Homicide Detective Derryck Thomas studies the scene: Part of the body is covered with a white sheet. The hands are clenched, the eyes closed. A few feet away, there is a circle of chalk around a handgun. Three shell casings are scattered on the sidewalk outside the Wild Cherry Lounge.
Detective JoAnne Miller walks into the bar, carrying a clipboard and flashlight. Another officer gives her a quick summary: It appears the bar owner, Roger Bales, and his girlfriend, Crystal Hughes, were arguing outside the bar. A man tried to rob them at gunpoint; Bales pulled out his own gun and shot the robber dead.
Miller takes a seat with Hughes in the wash of dim light near an unused pool table.
"How you holding up?" Miller asks.
"The good thing is you are not injured," Miller says. "You are not hurt. It could have been worse."
Miller lights up a Virginia Slims Menthol and pulls out some paperwork.
"Tell me, what happened?" Miller asks. Her tone is friendly, compassionate. Miller, 50, who has been on the force for 17 years, is known as an excellent interrogator, with great instincts, able to detect whether someone is lying.
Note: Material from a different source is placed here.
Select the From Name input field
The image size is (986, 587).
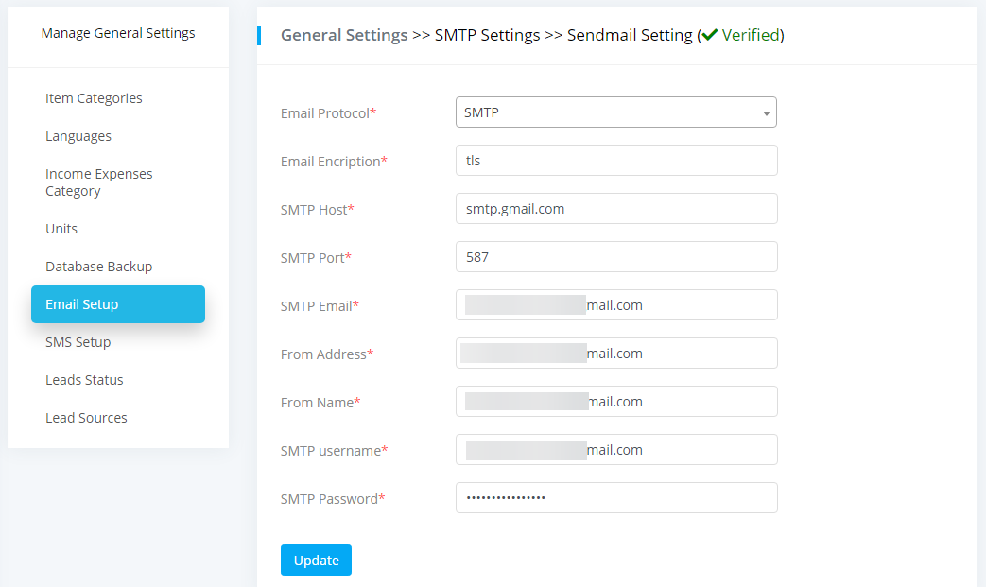[x=616, y=402]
"The guy pulled out his gun and pointed it at Roger," Hughes says, crying. She is a waitress at the bar. "Roger pulled out his gun and shot. Three times."
"Where was Roger's gun?"
She points to her waist.
"He fell down and started crying and said he was sorry," Hughes says.
Miller looks at her, surprised.
"He fell down and flopped around," Hughes says, with her right hand on her face, rubbing her forehead.
Outside the bar, Thomas is working the scene. He is dressed in a dark suit - one of 30 that he owns. Bales tells the same story, with the same details.
Thomas and Miller write a preliminary report. They identify the victim as Barrett DeWayne Pettes Jr. The case is assigned to Squad 3, and the investigation lasts several months. It is ruled self-defense. Bales is not charged, and the case is closed.
Bales is certain the shooting has hurt his business: "I don't know how it couldn't in the long run. I don't hear from the people who don't come in. It's like lightning, it might never happen again, but it might happen tomorrow. It could happen anywhere."
On the day of the shooting, Detroit Police confiscated 29 guns across Detroit. As fast as the guns are taken off the streets, more arrive. More than 80 percent of the murders in Detroit involve guns.
"It's a bad world and there are bad people," Bales says. "All it takes is one."